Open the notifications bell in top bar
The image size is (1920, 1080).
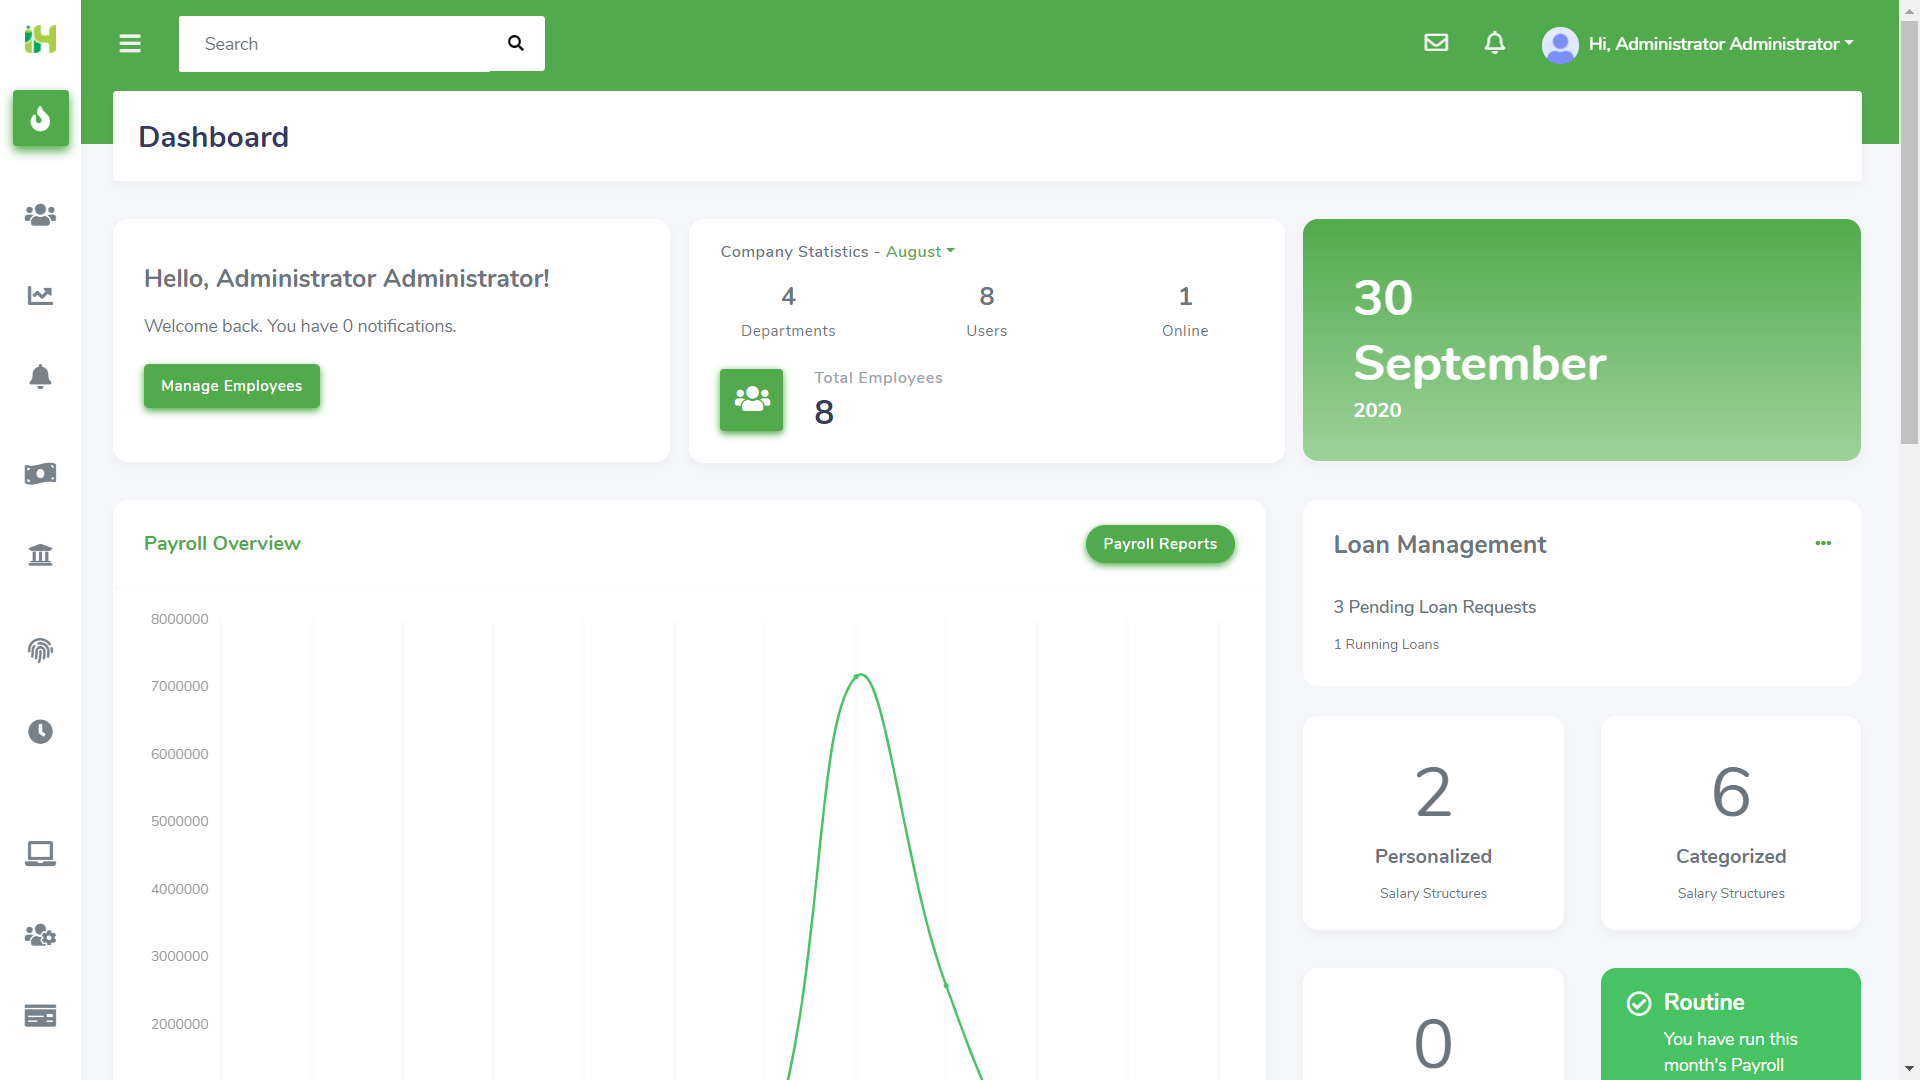coord(1494,43)
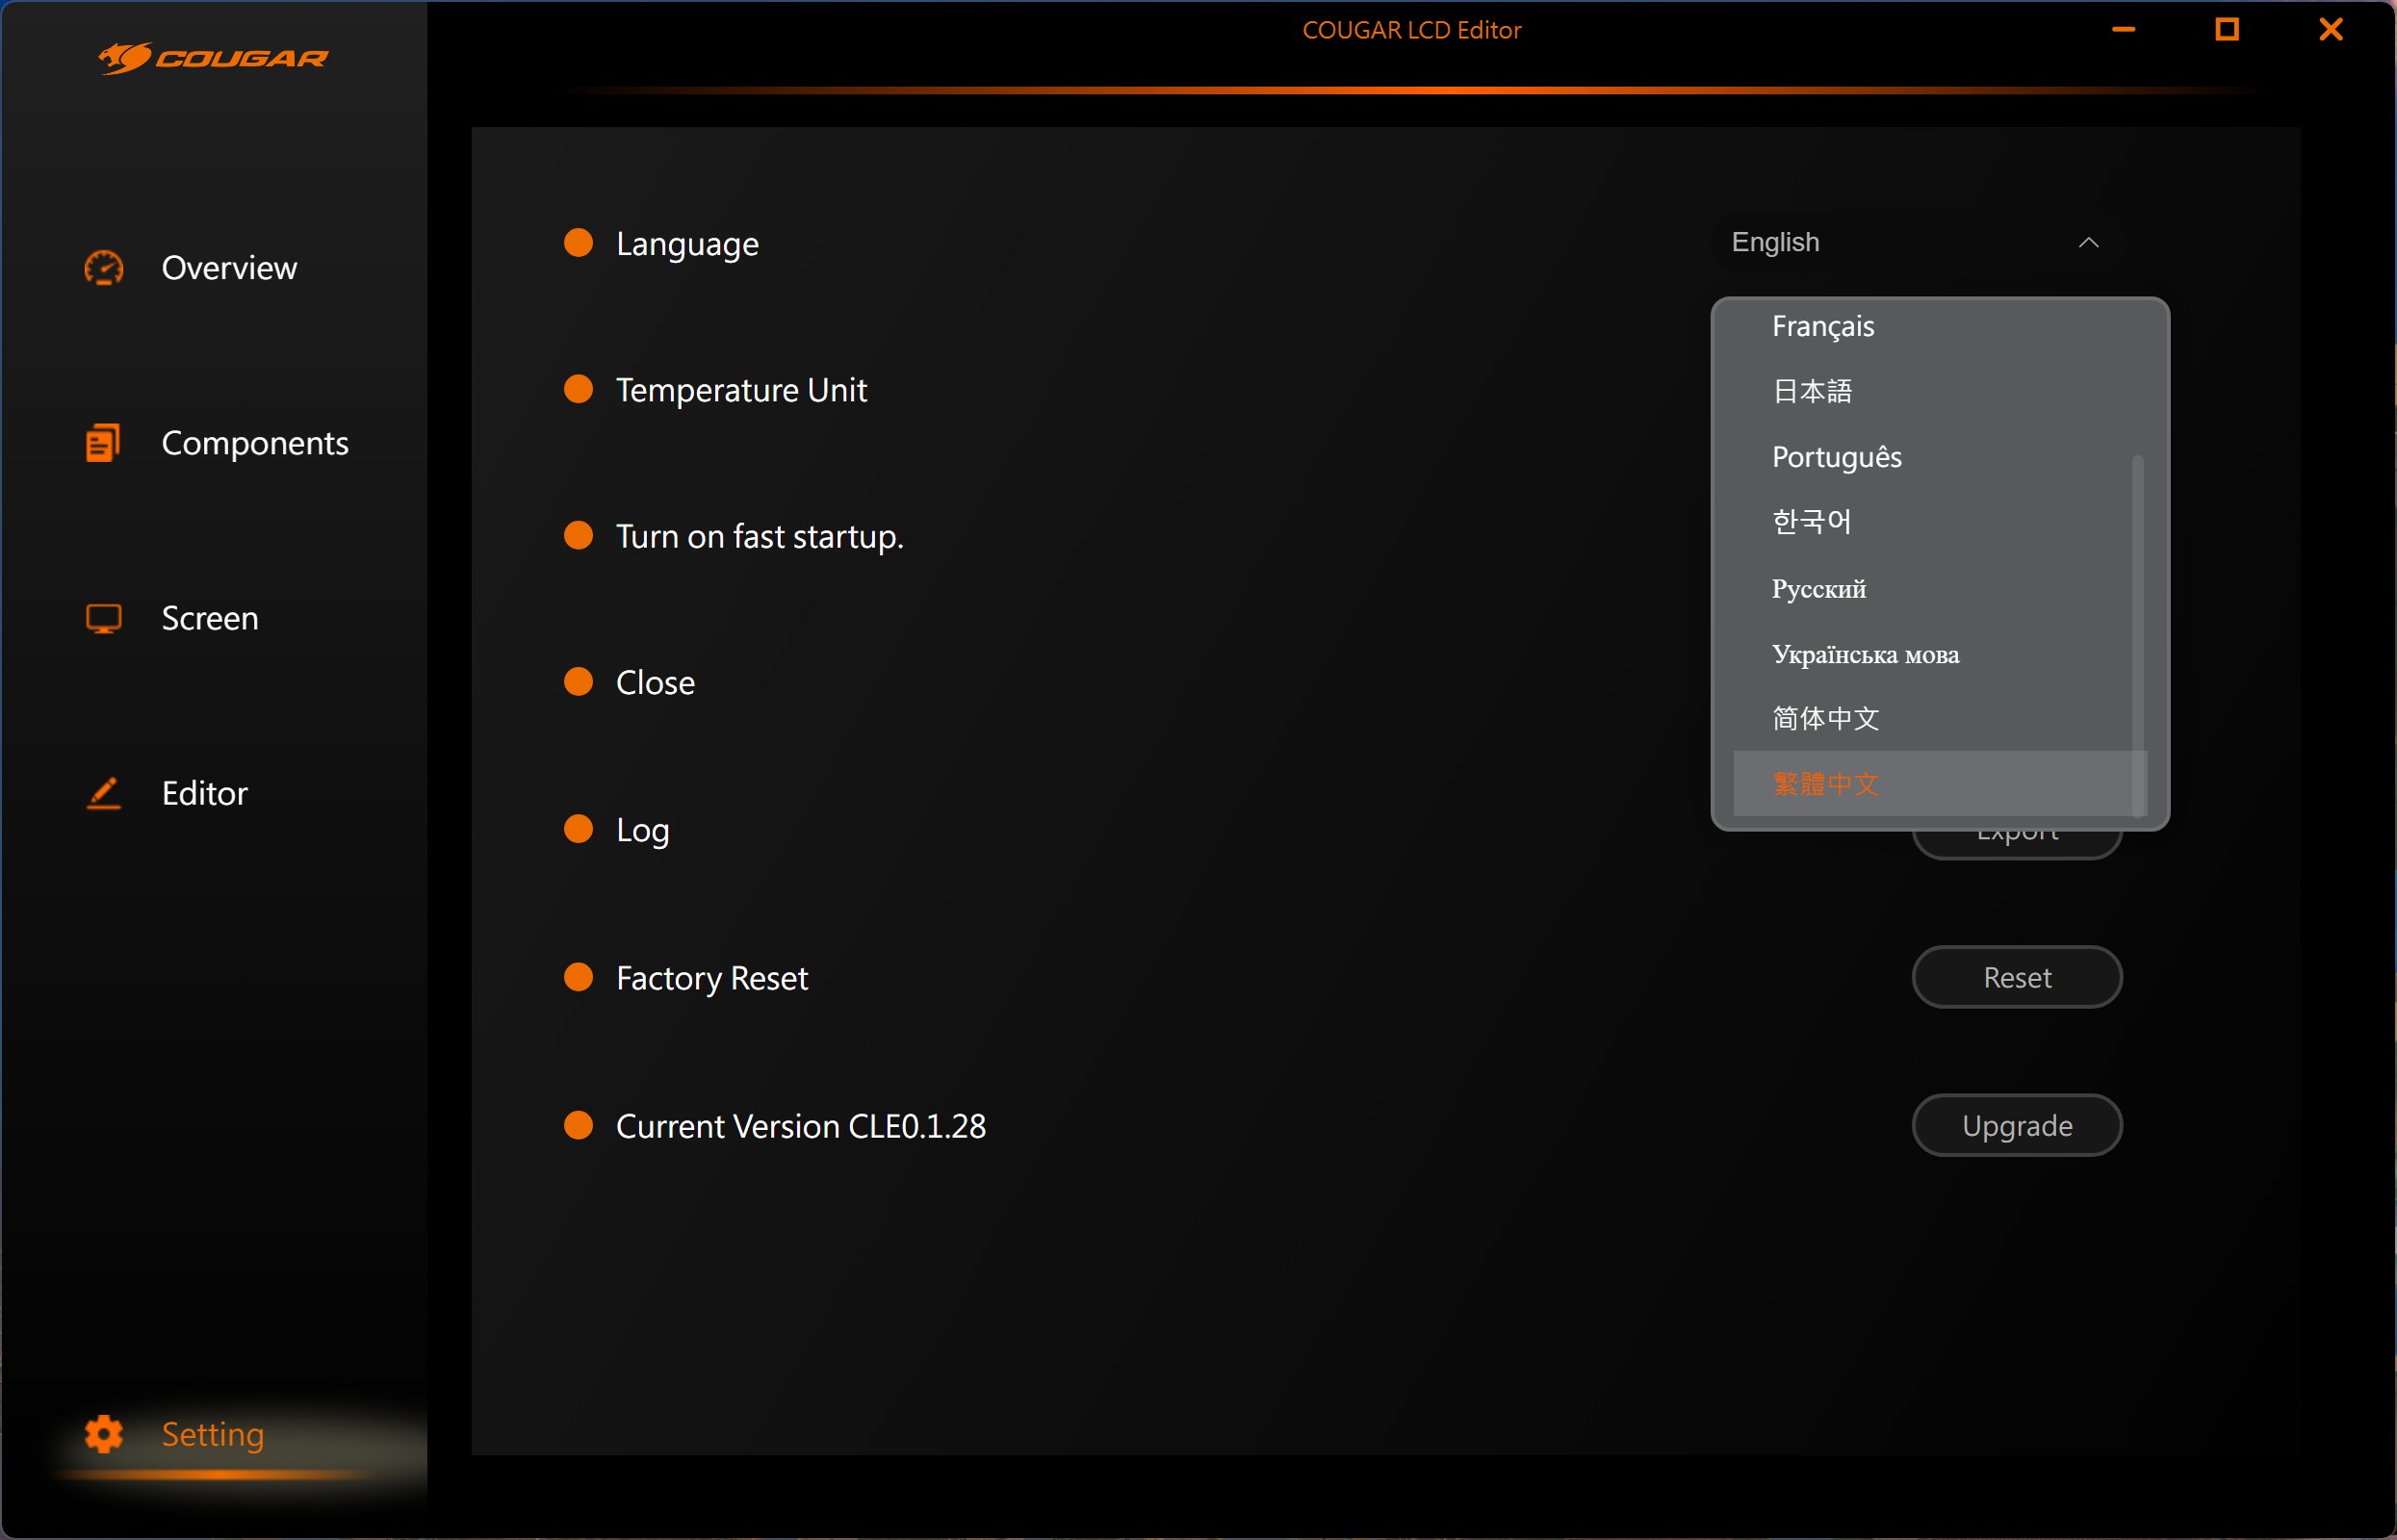
Task: Select highlighted 繁體中文 option
Action: pos(1825,784)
- - - - -
• **REQUIREMENT**
Only the text of the listing should be returned, exactly and in full; no image goes into the copy.

• **OUTPUT OF THE TASK**
Open the notifications bell in top bar
The image size is (1920, 1080).
coord(1494,43)
Task: Select highlighted 繁體中文 option
Action: pos(1825,784)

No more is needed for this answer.